Everyone in New York real estate knew Vanguard. Everyone feared its CEO, Richard Thorne.
And everyone knew only one man could stand against him.
I called Carter from the hospital corridor with my hands trembling around the phone.
“What is it?” he answered coldly.
“My dad was assaulted,” I said, and before I finished explaining, my voice broke.
There was a pause.
Then Carter asked, “Which hospital?”
Twenty minutes later, he arrived with two assistants and a private physician.
He walked into my father’s room and said, “Dad, don’t move,” so naturally that my father’s eyes filled with tears. Dr. Evans examined him, confirmed the injuries were not life-threatening, and left us in the corridor beneath the pale hospital lights.
Carter leaned against the wall, unlit cigarette between his fingers.
“Vanguard did this?”
I nodded.
He studied me for a long moment. “What do you think our marriage is, Amelia?”
The question felt cruel in that hallway, with my father injured behind a door and my mother crying inside.
“A transaction,” I answered honestly.
His mouth curved, but it was not a smile. “Then there should be give and take.”
“What do you want?”
He stepped closer. “I will handle Vanguard. In return, I want you to willingly be my wife.”

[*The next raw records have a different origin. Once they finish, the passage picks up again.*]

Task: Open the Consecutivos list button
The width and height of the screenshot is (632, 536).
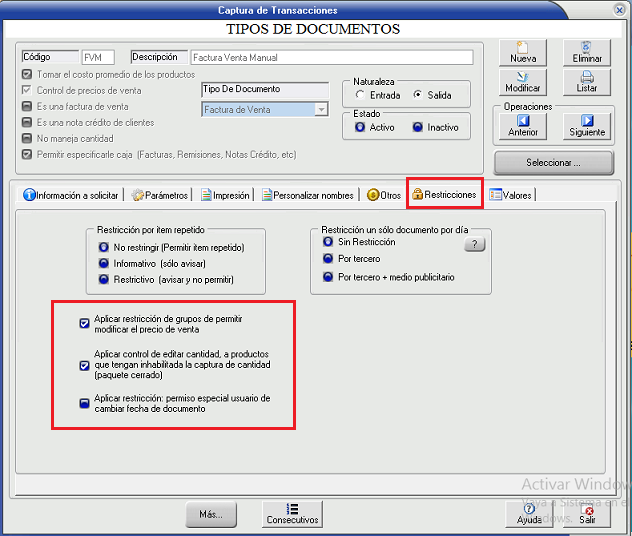Action: [292, 514]
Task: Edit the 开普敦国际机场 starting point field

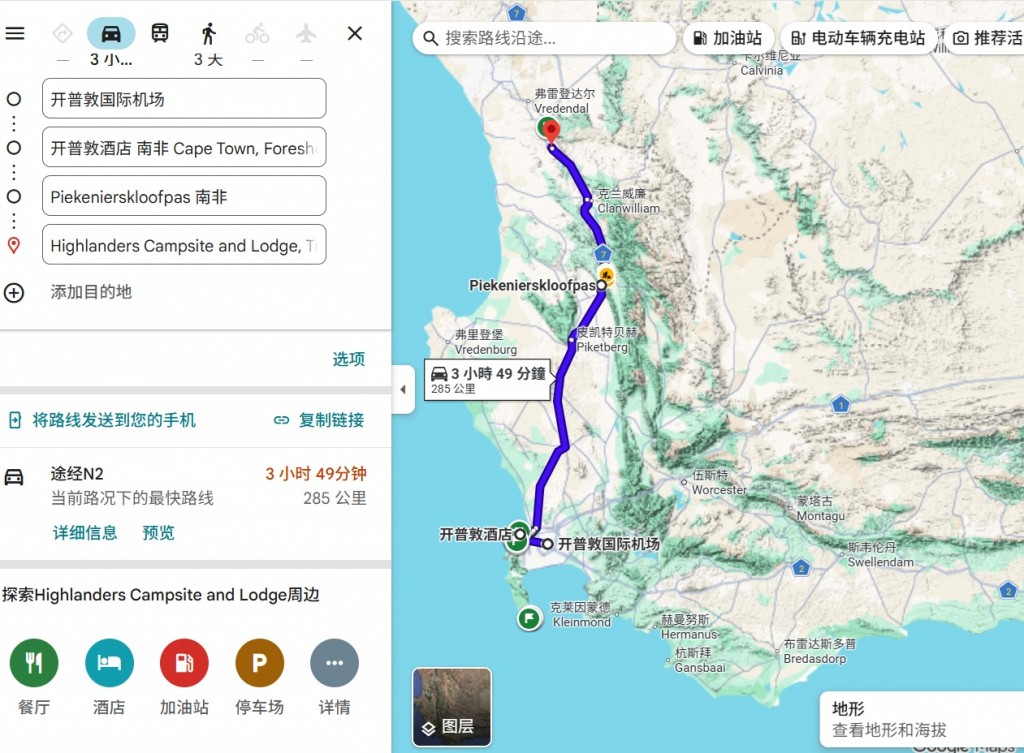Action: tap(184, 99)

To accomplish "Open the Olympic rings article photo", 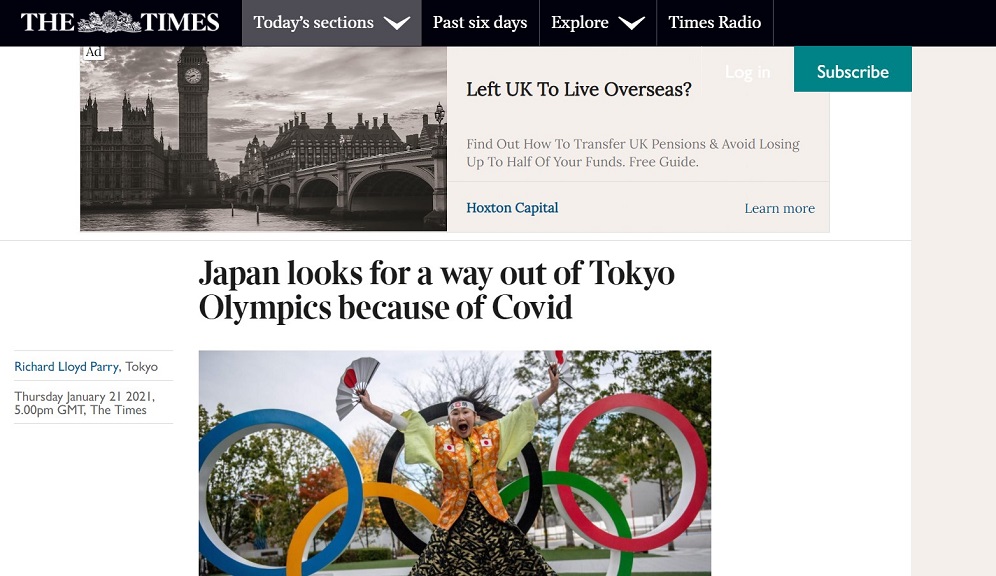I will [455, 463].
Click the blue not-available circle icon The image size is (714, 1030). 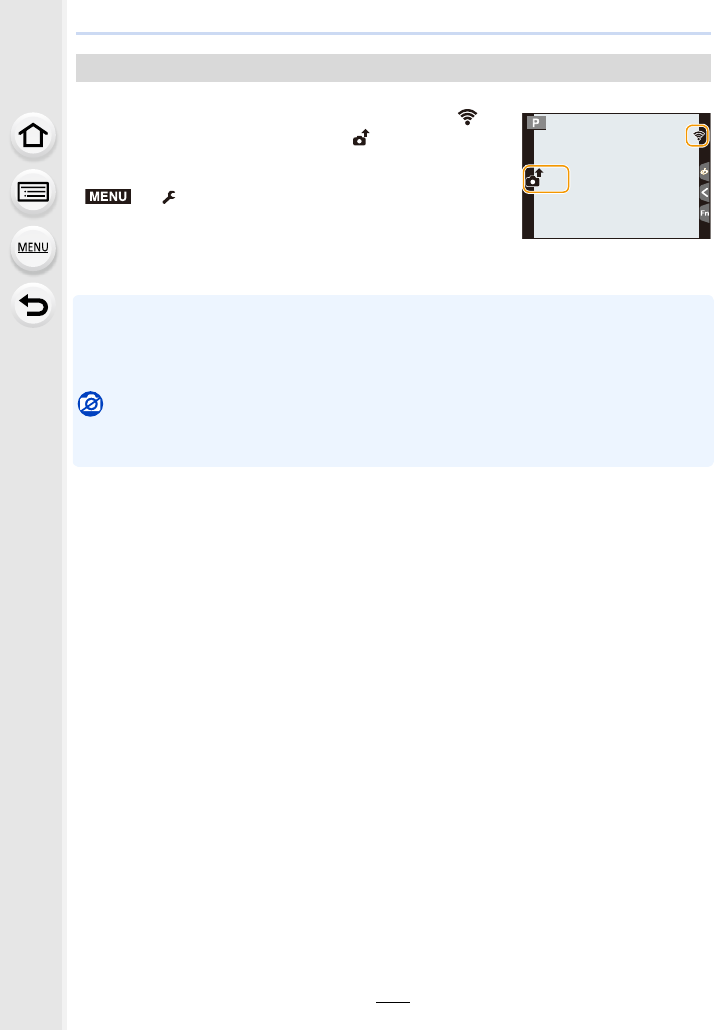(x=91, y=404)
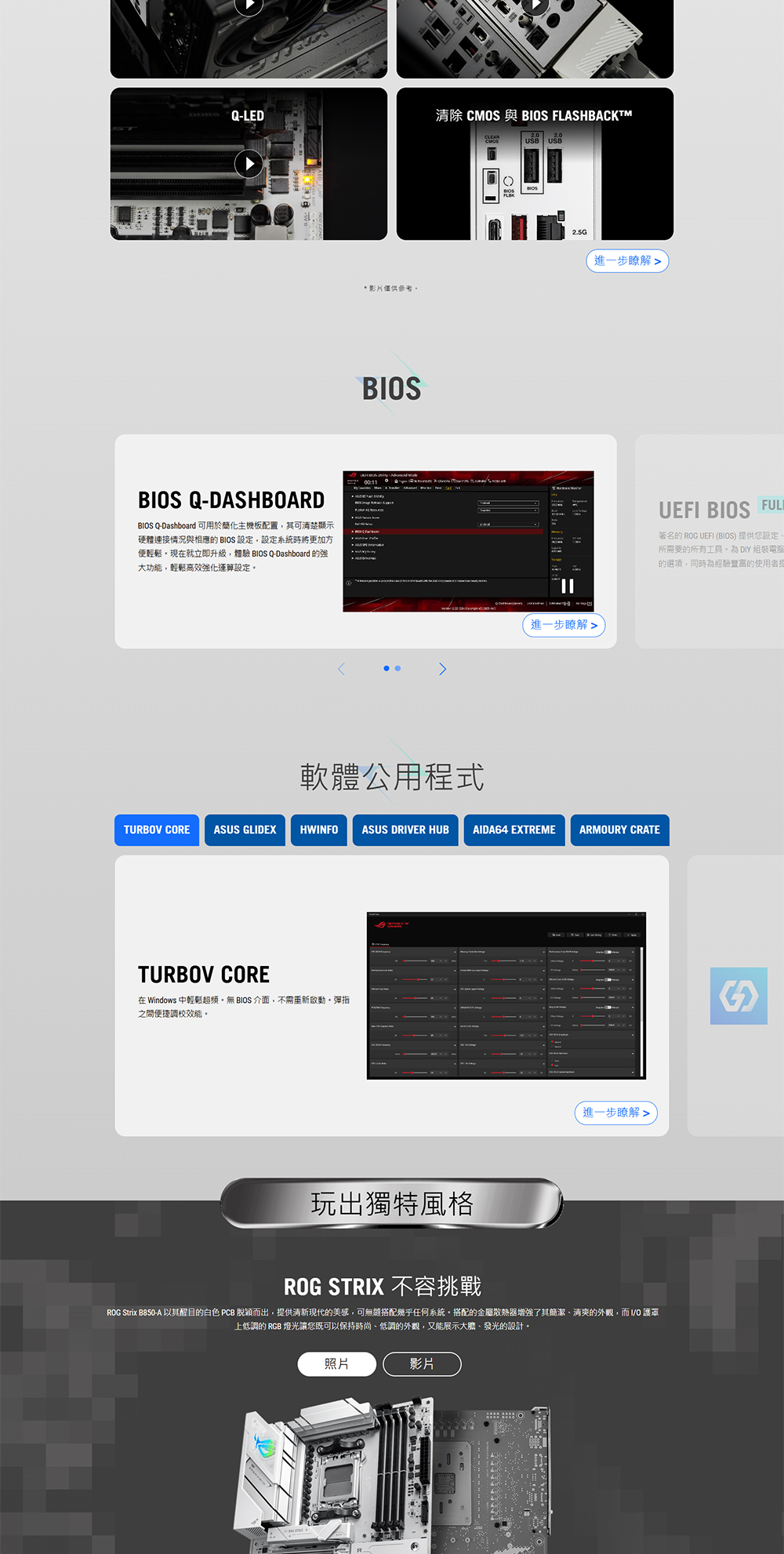784x1554 pixels.
Task: Open the blue ASUS GlideX icon card
Action: 738,996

My heart knocked hard against my ribs. “I already am.”
“Not on paper.” His fingers touched my cheek, light and cold. “I want you beside me because you choose to be there.”
I did not know whether it was a confession or a test. Maybe he wanted to see how far a desperate daughter would go. Maybe rich men enjoyed proving that everything, even a woman’s dignity, had a price.
But my father was lying in a hospital bed.
So I said, “Okay.”
Two days later, the CEO of Vanguard Holdings personally came to apologize. He returned the land, signed documents, and left looking as though someone had shown him the edge of a cliff.
That night, Carter was waiting in the living room.